Broken World Website Map

Neon London

8 July 2008

Starting tonight my neon Wait Here is being shown at a new project space Butchers run by Ben Borthwick and Cylena Simonds. Ben is an Assistant Curator at Tate Modern. Cylena is an independent curator and writer based in London. From 2004-2008 she was the Exhibitions Curator at Iniva. Butchers looks like it is going to be an interesting adventure.

Wait Here at Butcher’s, 183 Royal College Street, NW1 0SG, 9 July – 25 August. Viewing hours: 24 hours a day, 7 days a week (but best after dusk!). Opening reception: Tuesday, 8 July, 6-8pm. Transport:   Camden Town tube/ Camden Road rail/ Regent’s Canal. Press text:

“Shown for the first time in London, Tim Etchells’s artwork Wait Here (2008) launches the opening of new project space Butcher’s on 9 July.

In his display for Butcher’s shop front window, Etchells’ red neon sign reads in full Wait Here I Have Gone To Get Help, suggesting an ominous event has taken place, the gravity of which we do not know. Passersby may wonder if the sign refers to an individual event, something that happened recently on the street or to a general state of the neighbourhood/country/planet.

But there is a tension between the language and materials of this artwork. The urgent call to wait is at odds with the fixed state of the sign. How long should we hold on? And how long has the situation (whatever it is) been going on? Is it getting worst while we wait? Will help come in time? If we leave, are we forsaking the possibility of help, even hope, in the future?

The absurdity of this dilemma is particularly appropriate for the launch of an unfunded non-commercial art space. Butcher’s identifies with Etchells’ piece in terms of its relevance to our immediate financial and organisational capabilities, but also as an oblique comment on the role of art spaces in the community.

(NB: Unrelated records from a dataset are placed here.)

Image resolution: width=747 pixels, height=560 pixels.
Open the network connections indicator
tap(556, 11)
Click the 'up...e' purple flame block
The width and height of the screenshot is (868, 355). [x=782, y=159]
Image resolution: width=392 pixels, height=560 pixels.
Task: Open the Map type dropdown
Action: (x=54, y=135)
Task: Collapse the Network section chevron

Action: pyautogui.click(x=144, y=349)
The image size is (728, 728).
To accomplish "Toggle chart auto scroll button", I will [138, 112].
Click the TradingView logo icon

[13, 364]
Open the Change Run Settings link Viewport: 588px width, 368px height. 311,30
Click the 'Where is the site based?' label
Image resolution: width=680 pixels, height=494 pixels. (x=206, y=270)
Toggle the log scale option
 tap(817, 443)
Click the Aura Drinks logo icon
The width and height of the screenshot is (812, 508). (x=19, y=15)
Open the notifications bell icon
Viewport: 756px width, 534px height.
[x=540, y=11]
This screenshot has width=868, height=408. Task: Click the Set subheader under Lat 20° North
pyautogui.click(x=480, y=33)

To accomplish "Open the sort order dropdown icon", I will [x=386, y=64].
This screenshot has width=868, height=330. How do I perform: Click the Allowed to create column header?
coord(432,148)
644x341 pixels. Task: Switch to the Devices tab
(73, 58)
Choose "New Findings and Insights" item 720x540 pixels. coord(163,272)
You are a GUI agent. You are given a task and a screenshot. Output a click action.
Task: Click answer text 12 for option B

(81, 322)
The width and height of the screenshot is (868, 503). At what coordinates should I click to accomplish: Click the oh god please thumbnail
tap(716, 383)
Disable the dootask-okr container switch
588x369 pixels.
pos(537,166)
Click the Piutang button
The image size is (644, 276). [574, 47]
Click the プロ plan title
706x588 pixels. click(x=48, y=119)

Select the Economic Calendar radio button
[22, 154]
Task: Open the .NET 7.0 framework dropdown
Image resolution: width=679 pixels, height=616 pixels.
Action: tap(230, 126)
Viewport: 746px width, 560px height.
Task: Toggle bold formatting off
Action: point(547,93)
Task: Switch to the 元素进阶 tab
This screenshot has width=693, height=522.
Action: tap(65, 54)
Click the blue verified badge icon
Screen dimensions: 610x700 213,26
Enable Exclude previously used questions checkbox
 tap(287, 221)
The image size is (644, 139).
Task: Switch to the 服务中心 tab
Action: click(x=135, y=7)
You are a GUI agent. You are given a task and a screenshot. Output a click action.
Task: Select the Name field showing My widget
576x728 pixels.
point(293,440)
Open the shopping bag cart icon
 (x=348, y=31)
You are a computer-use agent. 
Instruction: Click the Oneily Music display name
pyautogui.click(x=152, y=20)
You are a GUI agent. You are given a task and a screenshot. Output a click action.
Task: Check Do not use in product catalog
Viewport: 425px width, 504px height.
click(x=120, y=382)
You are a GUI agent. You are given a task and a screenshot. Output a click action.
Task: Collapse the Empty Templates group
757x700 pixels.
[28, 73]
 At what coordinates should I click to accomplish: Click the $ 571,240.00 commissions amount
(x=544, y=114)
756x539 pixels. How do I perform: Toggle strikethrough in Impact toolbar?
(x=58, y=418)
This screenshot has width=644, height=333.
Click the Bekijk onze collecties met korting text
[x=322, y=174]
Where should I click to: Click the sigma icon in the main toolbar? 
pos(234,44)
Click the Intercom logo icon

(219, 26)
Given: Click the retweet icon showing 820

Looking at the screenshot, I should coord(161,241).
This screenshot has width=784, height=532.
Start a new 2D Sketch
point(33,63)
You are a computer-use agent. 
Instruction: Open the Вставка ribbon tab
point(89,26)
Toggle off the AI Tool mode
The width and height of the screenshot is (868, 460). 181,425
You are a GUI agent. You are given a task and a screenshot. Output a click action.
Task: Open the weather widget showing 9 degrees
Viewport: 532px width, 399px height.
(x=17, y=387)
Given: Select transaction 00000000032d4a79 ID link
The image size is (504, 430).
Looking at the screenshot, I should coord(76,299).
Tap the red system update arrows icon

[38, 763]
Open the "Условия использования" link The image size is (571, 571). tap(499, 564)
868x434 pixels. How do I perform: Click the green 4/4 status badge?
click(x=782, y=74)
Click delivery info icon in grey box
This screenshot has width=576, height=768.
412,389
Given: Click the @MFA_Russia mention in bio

Will Butcher’s reaffirm a sense of community, or is it just another stage of gentrification?”


Barbara Campbell pointed me to Ivan Grubanov’s website. She had just come across his paintings of empty stages. Apart from the connection to the Empty Stages photo-series Hugo and I are working on, I like the combination of the paintings with the rest of the work you can see there on Grubanov’s site, esp the images of a performance in which he speaks from a crane in front of the parliament building in Belgrade. I guess what’s effective to me is the contrast in the work between a political reality – charged, real – and the (perhaps equally dangerous) idea of something transcendent, other, outside.

Movie Collider

6 July 2008

# In situations like the Vietnam war, and violent inner city neighborhoods, the person with the most plans, prospects, and hopes will die.
# A dying person’s last words will always be coherent and significant.
# A good person will always die in the presence of friends.
# If a good person dies with his eyes open, a friend will close them, and they will remain closed. If a villain dies with his eyes open, no one will close them, and the camera will linger on his face.

The above from a long long list of movie cliches that Graham Parker pointed me to. Quite a nice text.


Reeling, we cross to a similar chamber called the Compact Muon Solenoid. It is here that the famous “God Particle” may emerge. And it is here that they really mug me with concepts. They try to soften the blow by claiming that physicists find it difficult to visualise extra dimensions too. That’s easy to say when you’re packing 26 of them. They’ve got the maths. They can pull down extra dimensions whenever they want their equations to balance. You just have to accept them. That makes you vulnerable. Your rationality dissolves.

Also liked this account from Chris Morris about visiting the Large Hadron Collider at Cern in Switzerland.